Call for Nottinghamshire County Council to keep human “empathy and fairness” during AI services trial
Artificial intelligence technology being used in Nottinghamshire council services should not replace “empathy and fairness” for residents, a committee has warned.
The authority is trialling its use to help streamline work in departments including social care and education.
Nottinghamshire County Council’s overview committee met on January 23, to examine its impact and long-term implications for residents.
The launch of applications including ChatGPT in November 2022 saw the use of artificial intelligence (AI) become more engrained into people’s daily lives.
It has offered people methods of speeding up some daily tasks, such as summarising large documents, writing basic reports and helping to draft emails.
ChatGPT is an example of generative AI, which uses algorithms and models to learn patterns from databases to then produce new content following the patterns.
AI can ‘hallucinate’ which is when it perceives patterns that do not exist and generates incorrect information but presents it as fact.
Council documents state: “Generative AI needs to be deployed cautiously with human oversight and critical thinking to ensure the output is accurate.”
Nottinghamshire was part of a Microsoft pilot scheme in October 2023 which means the county council has been trialling M365 CoPilot, Microsoft’s AI tool embedded in the Microsoft 365 apps.
Up to 300 licenses for this were used by the council initially.
The committee heard that AI tools do not come cheaply and it has been “challenging to identify savings” from those who took up the licenses.
Since then, council staff have been able to test the AI bot for four to six months before being charged, allowing them to assess where their work may benefit from AI assistance.
The council has identified that AI could help save time in the transcription of formal meetings in adult social care and public health and also through the the production of educational health and care plans for children with special educational needs and disabilities.
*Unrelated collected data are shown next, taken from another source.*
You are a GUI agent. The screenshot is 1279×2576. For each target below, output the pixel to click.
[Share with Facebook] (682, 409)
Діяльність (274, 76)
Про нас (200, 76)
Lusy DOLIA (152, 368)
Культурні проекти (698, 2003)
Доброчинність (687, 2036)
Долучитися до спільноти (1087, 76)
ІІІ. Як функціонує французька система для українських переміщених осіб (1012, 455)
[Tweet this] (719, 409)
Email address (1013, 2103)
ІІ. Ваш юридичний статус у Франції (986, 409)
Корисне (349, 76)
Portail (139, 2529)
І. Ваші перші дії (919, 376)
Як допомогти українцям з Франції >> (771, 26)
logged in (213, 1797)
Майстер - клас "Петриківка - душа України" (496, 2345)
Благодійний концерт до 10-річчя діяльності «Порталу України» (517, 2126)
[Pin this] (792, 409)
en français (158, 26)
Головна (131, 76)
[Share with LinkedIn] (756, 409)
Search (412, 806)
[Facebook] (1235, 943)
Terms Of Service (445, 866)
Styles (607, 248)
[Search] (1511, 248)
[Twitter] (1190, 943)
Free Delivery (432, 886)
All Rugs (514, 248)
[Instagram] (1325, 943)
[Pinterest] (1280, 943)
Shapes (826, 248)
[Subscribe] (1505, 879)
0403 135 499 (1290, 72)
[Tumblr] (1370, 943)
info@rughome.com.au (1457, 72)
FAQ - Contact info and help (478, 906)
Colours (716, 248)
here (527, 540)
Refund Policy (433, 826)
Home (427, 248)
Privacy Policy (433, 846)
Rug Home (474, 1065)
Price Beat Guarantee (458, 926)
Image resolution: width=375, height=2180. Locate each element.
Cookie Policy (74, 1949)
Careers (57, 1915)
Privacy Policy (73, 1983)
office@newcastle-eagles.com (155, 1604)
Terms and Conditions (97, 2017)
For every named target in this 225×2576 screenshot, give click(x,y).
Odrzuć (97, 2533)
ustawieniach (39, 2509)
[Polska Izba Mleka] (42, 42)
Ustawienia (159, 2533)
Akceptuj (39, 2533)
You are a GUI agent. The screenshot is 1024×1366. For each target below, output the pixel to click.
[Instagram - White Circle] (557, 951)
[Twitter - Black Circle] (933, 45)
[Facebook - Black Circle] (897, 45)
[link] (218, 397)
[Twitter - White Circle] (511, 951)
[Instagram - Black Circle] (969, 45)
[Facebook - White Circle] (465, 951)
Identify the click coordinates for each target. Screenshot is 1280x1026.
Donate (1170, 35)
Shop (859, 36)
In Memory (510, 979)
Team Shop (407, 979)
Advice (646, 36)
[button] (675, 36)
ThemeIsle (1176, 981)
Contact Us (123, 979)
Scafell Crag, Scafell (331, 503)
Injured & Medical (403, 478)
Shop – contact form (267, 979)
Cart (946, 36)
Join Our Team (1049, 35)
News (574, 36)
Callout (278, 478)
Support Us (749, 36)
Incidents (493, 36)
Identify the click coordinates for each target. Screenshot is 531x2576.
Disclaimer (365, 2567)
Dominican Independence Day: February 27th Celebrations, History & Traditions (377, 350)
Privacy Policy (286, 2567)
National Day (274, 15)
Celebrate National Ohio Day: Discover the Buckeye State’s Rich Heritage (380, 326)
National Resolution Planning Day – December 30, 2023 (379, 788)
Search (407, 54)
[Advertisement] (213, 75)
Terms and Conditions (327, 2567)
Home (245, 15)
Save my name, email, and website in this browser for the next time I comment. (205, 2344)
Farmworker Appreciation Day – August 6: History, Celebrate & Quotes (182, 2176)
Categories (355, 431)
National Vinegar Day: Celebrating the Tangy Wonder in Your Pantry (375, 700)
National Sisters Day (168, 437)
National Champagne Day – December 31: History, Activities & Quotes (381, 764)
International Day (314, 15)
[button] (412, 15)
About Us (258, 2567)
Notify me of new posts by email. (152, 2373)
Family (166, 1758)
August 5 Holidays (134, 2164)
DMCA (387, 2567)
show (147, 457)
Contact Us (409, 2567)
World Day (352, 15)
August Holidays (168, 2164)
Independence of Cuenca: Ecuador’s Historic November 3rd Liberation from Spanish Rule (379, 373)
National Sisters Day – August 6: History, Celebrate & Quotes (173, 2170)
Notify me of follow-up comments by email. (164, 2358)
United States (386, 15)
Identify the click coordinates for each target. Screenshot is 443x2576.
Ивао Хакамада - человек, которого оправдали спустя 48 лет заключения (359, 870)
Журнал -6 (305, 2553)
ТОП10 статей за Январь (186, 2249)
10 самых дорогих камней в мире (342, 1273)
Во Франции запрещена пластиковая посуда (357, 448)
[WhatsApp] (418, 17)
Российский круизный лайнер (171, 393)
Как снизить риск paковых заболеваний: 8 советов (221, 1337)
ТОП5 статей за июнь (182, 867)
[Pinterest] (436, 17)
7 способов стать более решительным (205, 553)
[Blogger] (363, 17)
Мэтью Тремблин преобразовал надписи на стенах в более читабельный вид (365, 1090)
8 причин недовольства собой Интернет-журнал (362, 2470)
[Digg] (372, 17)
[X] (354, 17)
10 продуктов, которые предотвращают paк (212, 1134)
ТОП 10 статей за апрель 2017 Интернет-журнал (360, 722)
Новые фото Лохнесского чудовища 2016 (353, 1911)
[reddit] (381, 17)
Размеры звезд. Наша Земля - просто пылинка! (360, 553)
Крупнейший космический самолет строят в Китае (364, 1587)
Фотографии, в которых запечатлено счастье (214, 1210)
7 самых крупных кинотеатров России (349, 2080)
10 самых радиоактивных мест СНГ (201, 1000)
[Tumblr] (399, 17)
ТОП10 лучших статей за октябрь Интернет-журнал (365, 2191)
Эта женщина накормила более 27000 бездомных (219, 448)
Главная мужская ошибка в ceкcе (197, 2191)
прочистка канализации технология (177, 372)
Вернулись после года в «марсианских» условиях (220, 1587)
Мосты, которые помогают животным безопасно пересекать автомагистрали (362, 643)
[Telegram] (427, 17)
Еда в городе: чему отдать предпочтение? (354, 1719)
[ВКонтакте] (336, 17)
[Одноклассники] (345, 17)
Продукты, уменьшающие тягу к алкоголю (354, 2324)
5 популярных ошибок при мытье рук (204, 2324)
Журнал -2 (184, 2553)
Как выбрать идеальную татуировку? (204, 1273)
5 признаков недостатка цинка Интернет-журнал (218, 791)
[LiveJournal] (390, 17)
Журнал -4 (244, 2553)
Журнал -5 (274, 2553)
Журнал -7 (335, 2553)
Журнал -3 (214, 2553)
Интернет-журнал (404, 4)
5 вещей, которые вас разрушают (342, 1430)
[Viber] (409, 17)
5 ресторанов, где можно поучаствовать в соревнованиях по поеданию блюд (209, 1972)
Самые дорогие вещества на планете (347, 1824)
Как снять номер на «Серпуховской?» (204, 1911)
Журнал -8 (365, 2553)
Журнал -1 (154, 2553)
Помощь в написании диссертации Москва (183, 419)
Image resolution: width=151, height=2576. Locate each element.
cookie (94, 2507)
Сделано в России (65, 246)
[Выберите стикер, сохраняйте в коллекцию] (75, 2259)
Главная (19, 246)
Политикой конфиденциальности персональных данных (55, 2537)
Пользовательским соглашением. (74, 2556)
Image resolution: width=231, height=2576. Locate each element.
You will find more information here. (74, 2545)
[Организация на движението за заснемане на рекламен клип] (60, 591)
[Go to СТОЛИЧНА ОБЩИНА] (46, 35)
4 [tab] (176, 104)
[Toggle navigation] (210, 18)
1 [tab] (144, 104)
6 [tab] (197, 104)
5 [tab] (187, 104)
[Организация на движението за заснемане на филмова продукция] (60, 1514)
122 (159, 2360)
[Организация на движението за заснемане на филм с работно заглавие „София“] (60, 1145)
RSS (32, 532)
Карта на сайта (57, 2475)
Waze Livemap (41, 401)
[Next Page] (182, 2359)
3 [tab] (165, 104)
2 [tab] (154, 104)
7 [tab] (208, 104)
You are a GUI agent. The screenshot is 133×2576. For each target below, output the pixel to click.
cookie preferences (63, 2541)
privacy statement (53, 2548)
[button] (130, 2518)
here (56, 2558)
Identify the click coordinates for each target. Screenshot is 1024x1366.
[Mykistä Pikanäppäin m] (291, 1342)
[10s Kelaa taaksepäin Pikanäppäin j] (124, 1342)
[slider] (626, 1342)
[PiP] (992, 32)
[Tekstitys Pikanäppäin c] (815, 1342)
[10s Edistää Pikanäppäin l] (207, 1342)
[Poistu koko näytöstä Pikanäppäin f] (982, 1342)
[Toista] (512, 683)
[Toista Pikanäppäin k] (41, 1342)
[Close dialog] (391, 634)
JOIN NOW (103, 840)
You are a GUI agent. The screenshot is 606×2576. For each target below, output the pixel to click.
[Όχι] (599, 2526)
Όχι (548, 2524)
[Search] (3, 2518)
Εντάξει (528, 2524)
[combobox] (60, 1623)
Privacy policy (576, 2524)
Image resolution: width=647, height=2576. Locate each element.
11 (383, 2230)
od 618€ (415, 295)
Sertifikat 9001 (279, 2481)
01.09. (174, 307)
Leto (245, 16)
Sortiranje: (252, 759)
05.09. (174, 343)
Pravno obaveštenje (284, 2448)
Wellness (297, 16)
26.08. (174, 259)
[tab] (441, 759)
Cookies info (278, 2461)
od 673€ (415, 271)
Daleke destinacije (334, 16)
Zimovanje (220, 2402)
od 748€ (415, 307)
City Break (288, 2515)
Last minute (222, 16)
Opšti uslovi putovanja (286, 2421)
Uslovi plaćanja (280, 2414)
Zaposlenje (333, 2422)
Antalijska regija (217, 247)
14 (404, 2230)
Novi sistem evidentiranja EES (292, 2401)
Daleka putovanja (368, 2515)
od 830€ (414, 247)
The authority has already seen benefits in work efficiency during its pilot trial in the summary of meetings and documents — it has also helped with document creation, but assessing time savings has been difficult.
Steve Carr said: “[AI] will improve efficiency, accuracy and accessibility, but not at the cost of empathy and fairness — how to do we ensure that we do it and retain empathy and fairness?”
Paul Martin, head of technology and digital at the council, replied: “The way you provide services, it’s unlikely you’re going to allow it to be autonomous, you’re going to have to some form of human oversight.
“With Education, Health and Care Plans and the provisions from that, there is human oversight that’s required as well.
“Also looking at what’s appropriate [for human oversight] — technology is here, it’s not going anywhere and it’s something we do need to start embracing in how we best use it in the council.”
Kate Foale echoed Mr Carr’s empathy concerns later in the meetings in relation to residents who may be in sensitive circumstances, such as children in care.
Mr Martin responded: “Empathy engines have been written [into AI bots], so if you’re on the phone it can tell you this person’s getting angry, upset, cheerful and it’s ever so accurate.
“At some point that will come, we’re not there — we need to think about the basics like how we support our workforce to do their jobs more efficiently.”
Mr Purdue-Horan welcomed AI use becoming more expansive at the council.
He said: “Over the last six months I’ve seen the effects of human error with the administration of SEND [Special Educational Needs and Disabilities] — this week where an individual was asked to communicate with a staff member of the council who was deceased for two to three months.
“I don’t think we ourselves should be biased towards perfect human activity — there is human error.”